── Records to use
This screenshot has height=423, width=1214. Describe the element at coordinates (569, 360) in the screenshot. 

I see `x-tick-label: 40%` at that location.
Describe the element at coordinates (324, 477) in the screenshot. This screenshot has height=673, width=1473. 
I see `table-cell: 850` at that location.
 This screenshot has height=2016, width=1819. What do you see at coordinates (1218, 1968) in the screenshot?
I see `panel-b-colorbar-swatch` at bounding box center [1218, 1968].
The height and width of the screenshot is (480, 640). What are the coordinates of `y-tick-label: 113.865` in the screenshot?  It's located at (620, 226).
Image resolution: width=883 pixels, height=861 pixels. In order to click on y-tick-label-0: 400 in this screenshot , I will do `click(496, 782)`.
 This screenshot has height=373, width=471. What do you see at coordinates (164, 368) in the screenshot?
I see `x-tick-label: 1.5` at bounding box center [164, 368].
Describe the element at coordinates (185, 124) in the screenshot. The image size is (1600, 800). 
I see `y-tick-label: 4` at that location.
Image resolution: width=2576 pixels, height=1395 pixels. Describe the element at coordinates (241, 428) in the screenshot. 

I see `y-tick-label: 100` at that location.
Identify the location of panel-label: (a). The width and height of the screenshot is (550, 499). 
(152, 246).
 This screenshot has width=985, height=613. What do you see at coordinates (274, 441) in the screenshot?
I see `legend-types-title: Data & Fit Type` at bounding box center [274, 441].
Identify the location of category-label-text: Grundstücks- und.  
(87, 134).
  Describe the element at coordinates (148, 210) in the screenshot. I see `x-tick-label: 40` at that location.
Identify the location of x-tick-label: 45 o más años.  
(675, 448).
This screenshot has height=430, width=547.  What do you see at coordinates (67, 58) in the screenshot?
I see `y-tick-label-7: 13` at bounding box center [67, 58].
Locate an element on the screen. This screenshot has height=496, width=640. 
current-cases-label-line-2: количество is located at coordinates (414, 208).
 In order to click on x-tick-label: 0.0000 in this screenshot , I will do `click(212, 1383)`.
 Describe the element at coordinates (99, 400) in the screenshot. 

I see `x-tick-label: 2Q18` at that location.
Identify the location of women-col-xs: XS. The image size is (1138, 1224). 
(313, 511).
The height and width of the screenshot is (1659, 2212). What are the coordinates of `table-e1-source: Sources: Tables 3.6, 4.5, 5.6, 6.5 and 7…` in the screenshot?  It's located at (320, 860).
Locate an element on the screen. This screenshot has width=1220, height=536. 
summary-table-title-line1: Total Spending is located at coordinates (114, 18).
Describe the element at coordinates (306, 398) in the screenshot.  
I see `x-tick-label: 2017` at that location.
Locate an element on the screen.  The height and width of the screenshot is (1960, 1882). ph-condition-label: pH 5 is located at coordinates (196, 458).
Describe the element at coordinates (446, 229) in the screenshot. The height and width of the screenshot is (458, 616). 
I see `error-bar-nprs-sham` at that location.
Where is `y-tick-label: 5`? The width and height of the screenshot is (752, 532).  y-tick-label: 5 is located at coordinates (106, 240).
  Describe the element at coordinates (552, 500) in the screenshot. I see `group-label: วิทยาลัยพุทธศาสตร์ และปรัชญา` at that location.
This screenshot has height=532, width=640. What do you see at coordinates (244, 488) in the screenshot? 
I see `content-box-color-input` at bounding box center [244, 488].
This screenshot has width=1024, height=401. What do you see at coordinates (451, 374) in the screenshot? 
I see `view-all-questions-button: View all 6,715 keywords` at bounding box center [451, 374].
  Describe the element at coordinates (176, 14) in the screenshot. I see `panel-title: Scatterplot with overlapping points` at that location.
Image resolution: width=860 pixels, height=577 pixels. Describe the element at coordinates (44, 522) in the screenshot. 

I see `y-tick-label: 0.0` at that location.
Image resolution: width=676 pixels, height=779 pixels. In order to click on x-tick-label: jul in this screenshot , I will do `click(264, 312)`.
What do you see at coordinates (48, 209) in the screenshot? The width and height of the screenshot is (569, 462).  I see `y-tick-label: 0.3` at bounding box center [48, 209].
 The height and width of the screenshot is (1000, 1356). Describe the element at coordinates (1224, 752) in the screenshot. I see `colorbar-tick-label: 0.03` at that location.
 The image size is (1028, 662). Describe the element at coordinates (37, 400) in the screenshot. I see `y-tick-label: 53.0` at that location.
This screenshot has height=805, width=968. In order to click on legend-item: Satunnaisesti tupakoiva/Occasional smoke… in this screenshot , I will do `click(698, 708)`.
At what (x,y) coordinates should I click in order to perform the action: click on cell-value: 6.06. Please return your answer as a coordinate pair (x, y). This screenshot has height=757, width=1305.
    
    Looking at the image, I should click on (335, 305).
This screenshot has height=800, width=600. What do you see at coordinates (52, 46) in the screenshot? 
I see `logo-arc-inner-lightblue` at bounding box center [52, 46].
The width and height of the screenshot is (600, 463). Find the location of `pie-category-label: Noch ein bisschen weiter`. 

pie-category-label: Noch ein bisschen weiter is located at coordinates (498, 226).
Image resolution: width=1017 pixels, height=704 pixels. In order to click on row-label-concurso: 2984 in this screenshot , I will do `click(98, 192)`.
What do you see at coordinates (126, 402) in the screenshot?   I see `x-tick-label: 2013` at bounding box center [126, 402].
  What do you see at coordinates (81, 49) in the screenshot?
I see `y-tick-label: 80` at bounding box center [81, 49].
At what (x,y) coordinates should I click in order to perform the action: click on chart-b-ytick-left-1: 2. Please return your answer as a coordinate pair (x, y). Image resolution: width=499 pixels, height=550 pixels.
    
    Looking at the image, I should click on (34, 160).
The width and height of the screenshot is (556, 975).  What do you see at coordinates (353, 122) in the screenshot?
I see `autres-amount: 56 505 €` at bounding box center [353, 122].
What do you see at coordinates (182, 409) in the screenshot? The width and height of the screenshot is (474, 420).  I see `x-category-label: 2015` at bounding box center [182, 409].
────
• [Brief]:
Find each line in the rows above that contains the string "order", and copy those lines.

• [Output of the task]:
Image resolution: width=883 pixels, height=861 pixels. In order to click on y-tick-label-0: 400 in this screenshot , I will do `click(496, 782)`.
 In order to click on x-tick-label: 0.0000 in this screenshot , I will do `click(212, 1383)`.
Image resolution: width=676 pixels, height=779 pixels. In order to click on x-tick-label: jul in this screenshot , I will do `click(264, 312)`.
This screenshot has height=805, width=968. In order to click on legend-item: Satunnaisesti tupakoiva/Occasional smoke… in this screenshot , I will do `click(698, 708)`.
At what (x,y) coordinates should I click in order to perform the action: click on cell-value: 6.06. Please return your answer as a coordinate pair (x, y). This screenshot has height=757, width=1305.
Image resolution: width=1017 pixels, height=704 pixels. In order to click on row-label-concurso: 2984 in this screenshot , I will do `click(98, 192)`.
At what (x,y) coordinates should I click in order to perform the action: click on chart-b-ytick-left-1: 2. Please return your answer as a coordinate pair (x, y). Image resolution: width=499 pixels, height=550 pixels.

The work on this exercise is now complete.